Dans sa réponse, Mme Azoulay fait preuve dʼune maîtrise de la langue de bois assez remarquable même si elle ne dupe plus personne en Bretagne. Dʼabord en rappelant « quʼil nʼappartient pas au gouvernement dʼintervenir sur les choix éditoriaux des chaînes du service audiovisuel public ». Puis, en expliquant que « le gouvernement est particulièrement attaché à cette mission de proximité dévolue au service audiovisuel public et plus particulièrement à France 3, qui participe à la vie des territoires en valorisant la richesse du patrimoine régional, ainsi que la diversité de la création locale » alors que le gouvernement ne fait pas preuve – et cʼest un euphémisme – dʼun soucis particulier pour les territoires. Mme Azoulay se félicite ensuite de la signature, le 11 décembre dernier « dʼun contrat dʼobjectifs et de moyens (COM) entre la région Bretagne et France Télévisions » qui sʼinscrit « dans la continuïté du pacte dʼavenir pour la Bretagne » et qui a pour objet de « financer le développement de nouveaux programmes régionaux diffusés par France 3 Bretagne (…) et dʼinitier une réflexion sur la faisabilité de la création dʼune offre régionale de complément, sur un canal dédié, sous réserve de sa comptabilité avec les équilibres stratégiques et financiers qui seront retenus dans le COM 2016-2020 que lʼÉtat et la société vont négocier ». Un langage pour le moins technocratique qui cache mal la gêne du gouvernement sur ce sujet bien précis des langues autres que le français dans lʼespace public.

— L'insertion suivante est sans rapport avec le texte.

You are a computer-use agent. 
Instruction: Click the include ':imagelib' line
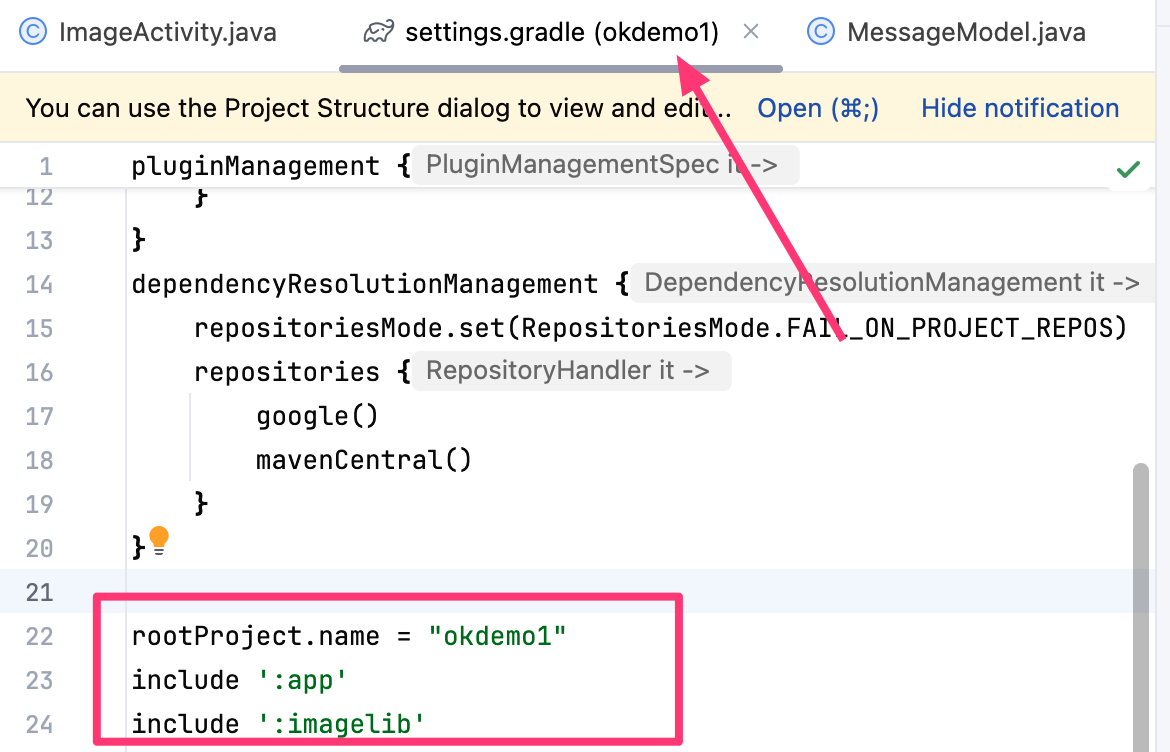coord(270,724)
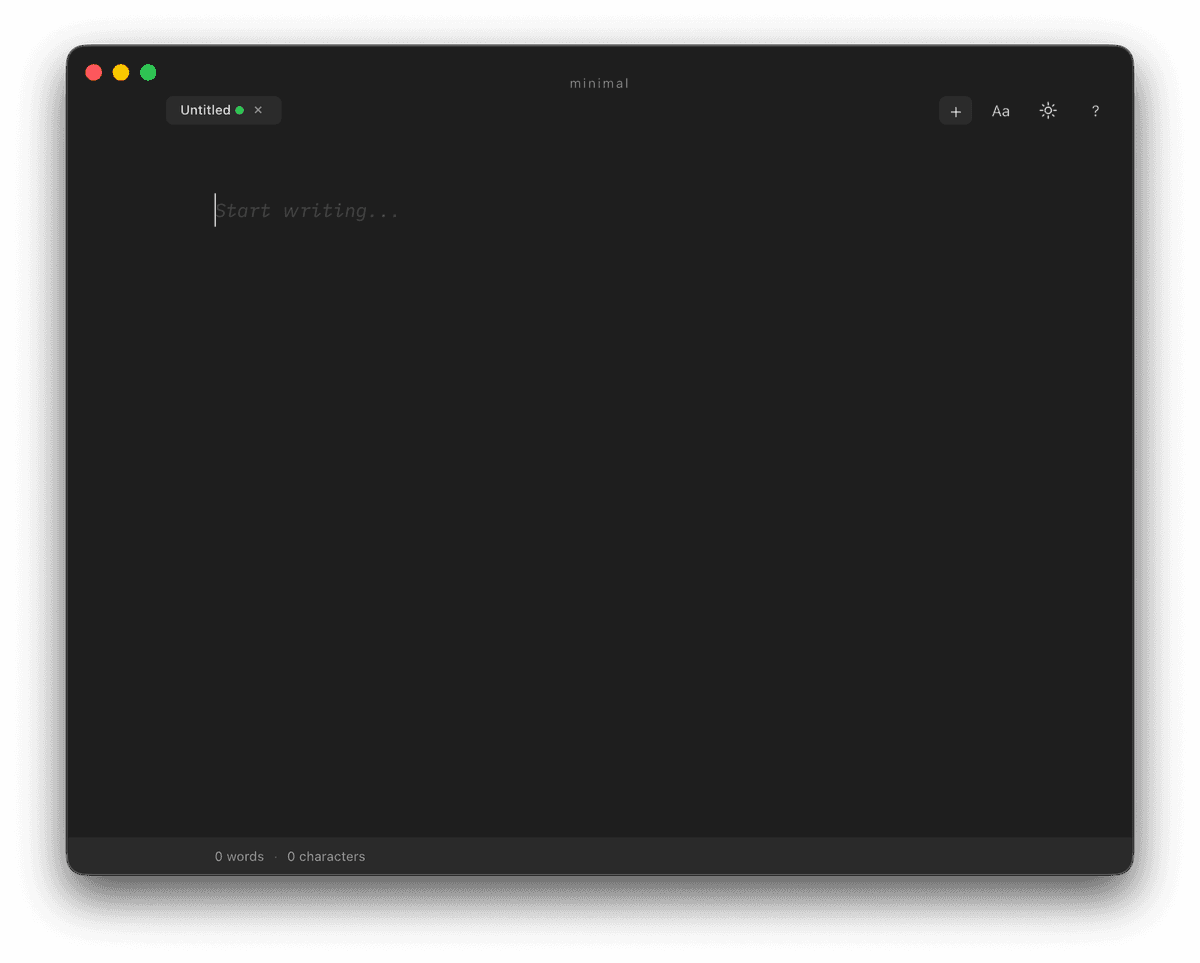Viewport: 1200px width, 963px height.
Task: Enter fullscreen with the green traffic light
Action: [147, 72]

« En ce qui concerne la suspension ou la réduction des journaux télévisés en langue bretonne sur lʼantenne régionale durant les vacances scolaires, France Télévisions a indiqué aux services du ministère de la culture et de la communication quʼil sʼagissait dʼune mesure appliquée à toutes les antennes locales ayant vocation à assurer la maîtrise des effectifs et à limiter le recours à lʼemploi précaire en période de congés », a expliqué la ministre à Paul Molac. Ainsi donc, cʼest pour des raisons sociales que la langue bretonne a disparu des écrans ? Il serait assez simple de retourner lʼargument en disant quʼil suffirait de disposer dʼun budget plus conséquent pour que les équipes puissent tourner en cas de congés. Les brittophones, eux, ne mettent pas leur langue en vacances durant les vacances scolaires !

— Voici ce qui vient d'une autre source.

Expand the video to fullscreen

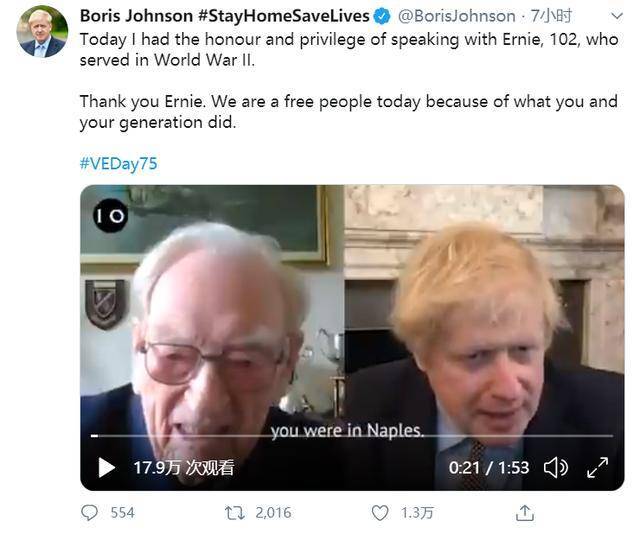click(x=597, y=467)
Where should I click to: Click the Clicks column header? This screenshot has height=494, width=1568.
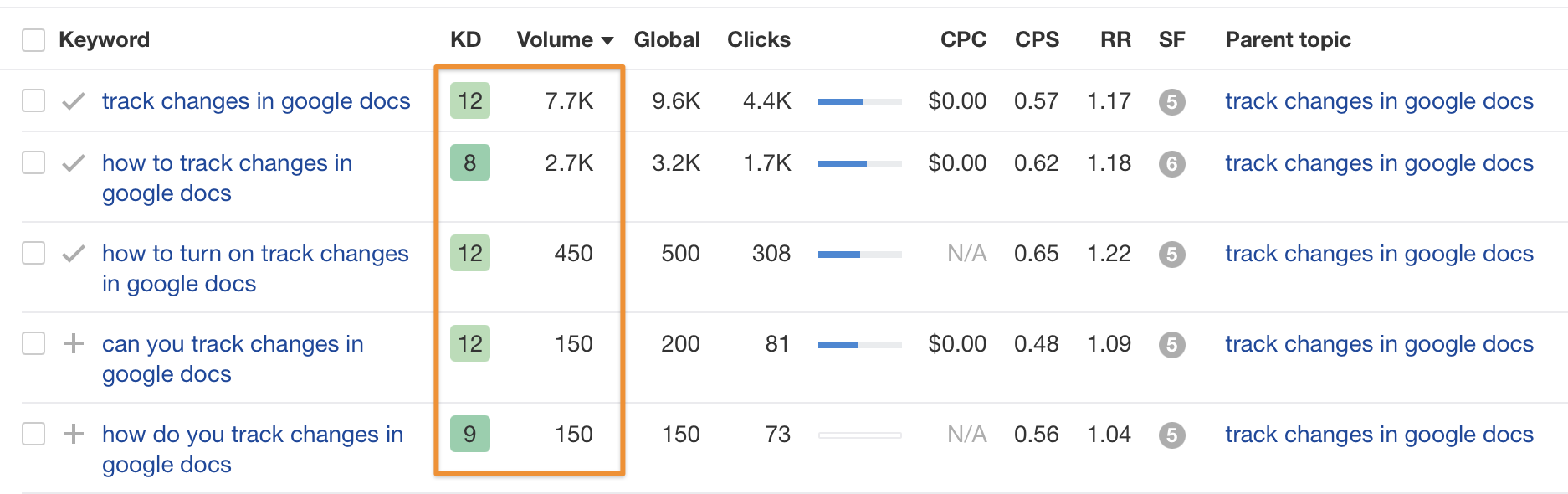(758, 39)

On apprécie lʼeffort constant de Paul Molac en faveur des langues minorisées, mais il apparaît assez clairement quʼil se fait balader depuis le début de son mandat et que le gouvernement nʼest pas disposé à avancer sur cette question. On peut espérer – fin de mandat oblige – quelques avancées timides, mais pas une reconnaissance pleine et entière de la part de François Hollande et de son gouvernement. Savoir que « ces adaptations dʼantenne ne concernent pas que les éditions en langue bretonne » nʼest pas de nature à rassurer les militants bretons. Les promesses de campagnes trahie du candidat François Hollade ne concernent, elles non plus, pas uniquement la langue bretonne…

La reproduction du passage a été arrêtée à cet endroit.